Nevertheless, the reality quickly appears after the interrogation of one of the rare prisoners: El Yibo and El Sardu were occupied only by a detachment composed of seven Italians as well as a hundred irregulars of Banda and nine machine guns. The rest fell back on Hobok. Needless to say, General George E. Brink (1st South African Division) is far from satisfied when he receives the first reports, while General Alan G. Cunningham notes that :

“Bichanan’s brigade had had it rather soft at the Shangri-la oasis of Marsabit and at Gil Gil’s coop green parklands. (…) The armoured cars had been mismanaged, being given conflicting orders by all and sundry. (…) The Armoured Cars’ job is to locate and report the extent of the enemy position, to find the flanks and depth, and to get this information to the infantry as quickly as possible. Their fire power I look on during this period as protective and not offensive, and they should only use it offensively when more information cannot be gained without it. After the infantry have been informed, the role of the Armoured Cars may be to pin the enemy by getting behind him, to enable the infantry to develop their encircling movement, and if necessary to give supporting fire and help the infantry on.

 


[1] The case of the French forces (Bridage French Orient) will not be discussed here, but later in a specific chapter depending on the evolution of my research.

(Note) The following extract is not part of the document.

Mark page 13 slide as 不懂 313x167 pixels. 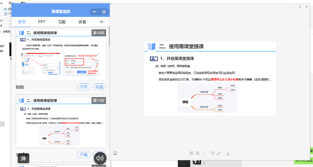84,154
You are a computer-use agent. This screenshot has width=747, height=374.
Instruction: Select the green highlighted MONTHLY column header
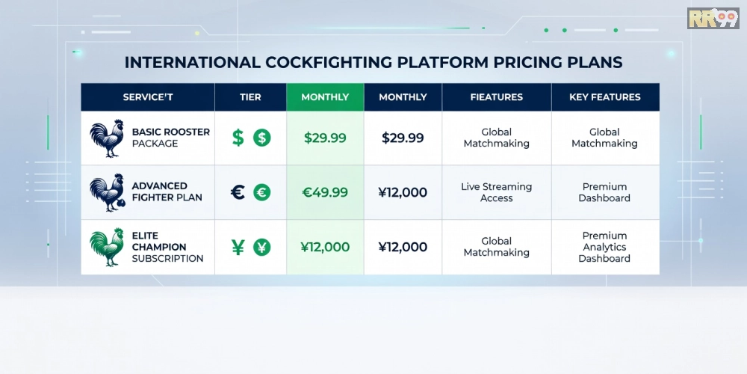(325, 97)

[2] No.14 (RAF) Squadron : Operations Record Book (Form 540 and Form 541). Kew : TNA, AIR 27/192.

[3] No.237 (Rodesia) Squadron : Operations Record Book (Form 540 and Form 541). Kiew : TNA, AIR 27/1450.

[4] No.1 (SAAF) Squadron : War Diary. Kew : TNA, AIR/54/1.

[5] ORPEN Neil. East African and Abyssinian Campaigns, Raid on El Wak : http://www.ibiblio.org/hyperwar/UN/SouthAfrica/EAfrica/EAfrica-6.html ; KATZ, David Brock. South Africans versus Rommel : The Untold Story of the Desert War in World War II. Stackpole Books, 2017.

[6] J.-A. BROWN, The War of a Hundred Days, Springboks in Somalia and Abyssinia (1940 – 1941), Johannesburg, Ashanti Publishing, 1990, p.110.

[7] KATZ, David Brock. South Africans versus Rommel : The Untold Story of the Desert War in World War II. Stackpole Books, 2017.